取り組む問題
[1] この日記で、少年が布を欲しがったのは何を作るためでしたか。
[2] この日記の「なんとなくおとなしい夕飯時間が過ぎ、子供達の自由時間の時、」から下って「ハンカチをあげる事にしました。」までをすべて書き写し、その際「てるてる坊主」を「晴れ人形」に改めてください。
[3] この日記で、この時期にある楽しいこととして挙げられているものをすべて書き出してください。

本文抜粋
<<<<

第五十七夜:「アメフラシに祝福を」

diary_teru

行楽シーズンなのに、少し哀しげなお話を一つ。
この時期は遠足や修学旅行、運動会など楽しいことが沢山あります!
でもここ最近、こちらでも雨がちらほらありました。
そんな雨の日の、お話です。
 
 
 
先日、中学生の修学旅行団体がお見えになりました。
しかし当館に来られた日、こちらではどしゃ降りの雨。
さぞ子供達も肩を落としてるだろうと訪れる子達を見ていたら、
そりゃあもう酷い脱力感にまみれておりました。
旅行日程の全てで雨に降られていると引率の先生にお聞きしました。
それは可哀想・・・。
 
なんとなくおとなしい夕飯時間が過ぎ、子供達の自由時間の時、
売店近くで作業をしていた私に一人の少年が声を掛けてきました。
少年は、雨が降らないようにてるてる坊主を作りたいから
何か布をくれませんか?という要望でした。
その少年の瞳がやけに真剣だったので私は去年のイベントで余った
ハンカチをあげる事にしました。
売店の裏でハンカチを探している私の後ろで少年が
なんだか悲しそうに見つめていたので一緒に探そう!という事に。
そしたら少年、こんなことを言うんです。
 
「この雨も・・ぼくのせいなんです・・」
 
どうしたの急にこの子は!?と驚いた私は
何があったのか聞いてみました。
いやはや・・・。
いたのですね、本物の雨男が・・。

>>>>

提供データ
<<<<

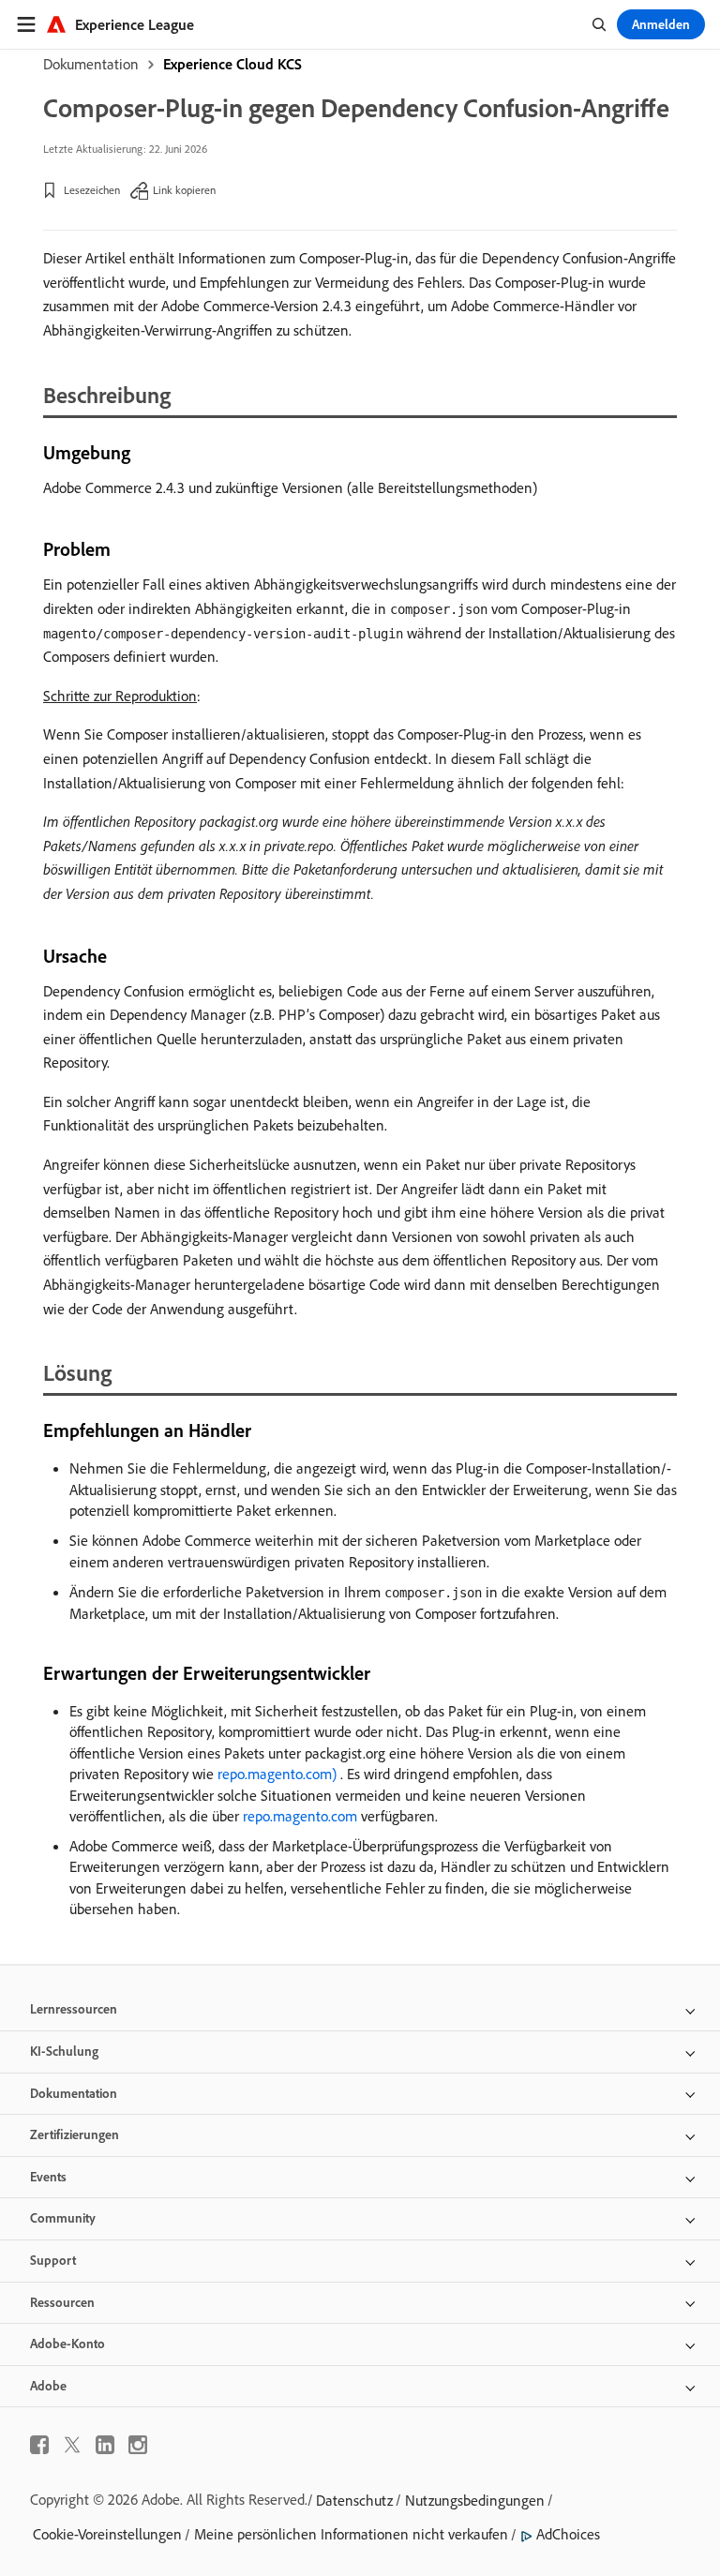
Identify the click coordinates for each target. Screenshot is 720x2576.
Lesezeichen (92, 190)
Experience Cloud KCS (232, 63)
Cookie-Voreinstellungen (107, 2533)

>>>>

各問の解答
[1] 雨が降らないように、てるてる坊主を作るためです。

[2]
なんとなくおとなしい夕飯時間が過ぎ、子供達の自由時間の時、
売店近くで作業をしていた私に一人の少年が声を掛けてきました。
少年は、雨が降らないように晴れ人形を作りたいから
何か布をくれませんか?という要望でした。
その少年の瞳がやけに真剣だったので私は去年のイベントで余った
ハンカチをあげる事にしました。

[3] 遠足、修学旅行、運動会